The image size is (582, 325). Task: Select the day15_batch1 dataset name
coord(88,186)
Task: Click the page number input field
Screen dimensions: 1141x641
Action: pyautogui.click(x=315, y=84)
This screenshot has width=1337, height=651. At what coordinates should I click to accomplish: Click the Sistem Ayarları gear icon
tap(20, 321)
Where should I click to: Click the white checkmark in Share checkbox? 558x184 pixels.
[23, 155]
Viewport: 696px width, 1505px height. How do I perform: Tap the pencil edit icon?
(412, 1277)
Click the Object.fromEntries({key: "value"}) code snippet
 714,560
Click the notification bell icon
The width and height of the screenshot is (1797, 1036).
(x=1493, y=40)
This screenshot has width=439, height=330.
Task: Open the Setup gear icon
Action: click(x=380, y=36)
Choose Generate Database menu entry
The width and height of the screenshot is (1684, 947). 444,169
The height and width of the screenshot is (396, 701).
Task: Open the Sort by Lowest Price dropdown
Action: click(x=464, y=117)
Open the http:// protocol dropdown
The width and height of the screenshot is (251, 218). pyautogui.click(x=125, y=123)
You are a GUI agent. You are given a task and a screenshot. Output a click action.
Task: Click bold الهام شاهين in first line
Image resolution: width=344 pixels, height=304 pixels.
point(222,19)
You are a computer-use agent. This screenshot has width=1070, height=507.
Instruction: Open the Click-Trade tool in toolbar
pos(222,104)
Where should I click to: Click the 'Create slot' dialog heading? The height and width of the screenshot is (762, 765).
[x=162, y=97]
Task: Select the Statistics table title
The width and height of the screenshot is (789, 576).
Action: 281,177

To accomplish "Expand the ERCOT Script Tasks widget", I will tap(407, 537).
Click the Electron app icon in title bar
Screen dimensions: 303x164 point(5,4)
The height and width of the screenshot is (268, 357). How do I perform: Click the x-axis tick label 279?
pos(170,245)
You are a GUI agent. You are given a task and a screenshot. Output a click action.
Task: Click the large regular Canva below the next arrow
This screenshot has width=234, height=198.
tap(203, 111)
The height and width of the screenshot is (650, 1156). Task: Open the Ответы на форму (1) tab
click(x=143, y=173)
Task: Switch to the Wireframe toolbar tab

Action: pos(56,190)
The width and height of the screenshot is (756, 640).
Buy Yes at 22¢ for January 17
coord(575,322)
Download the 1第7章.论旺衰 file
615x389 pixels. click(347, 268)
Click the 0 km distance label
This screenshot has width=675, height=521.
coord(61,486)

****

Task
How many lines of the listing above contain the word "accomplish"? Reply with the number alone.

Response to this exercise
2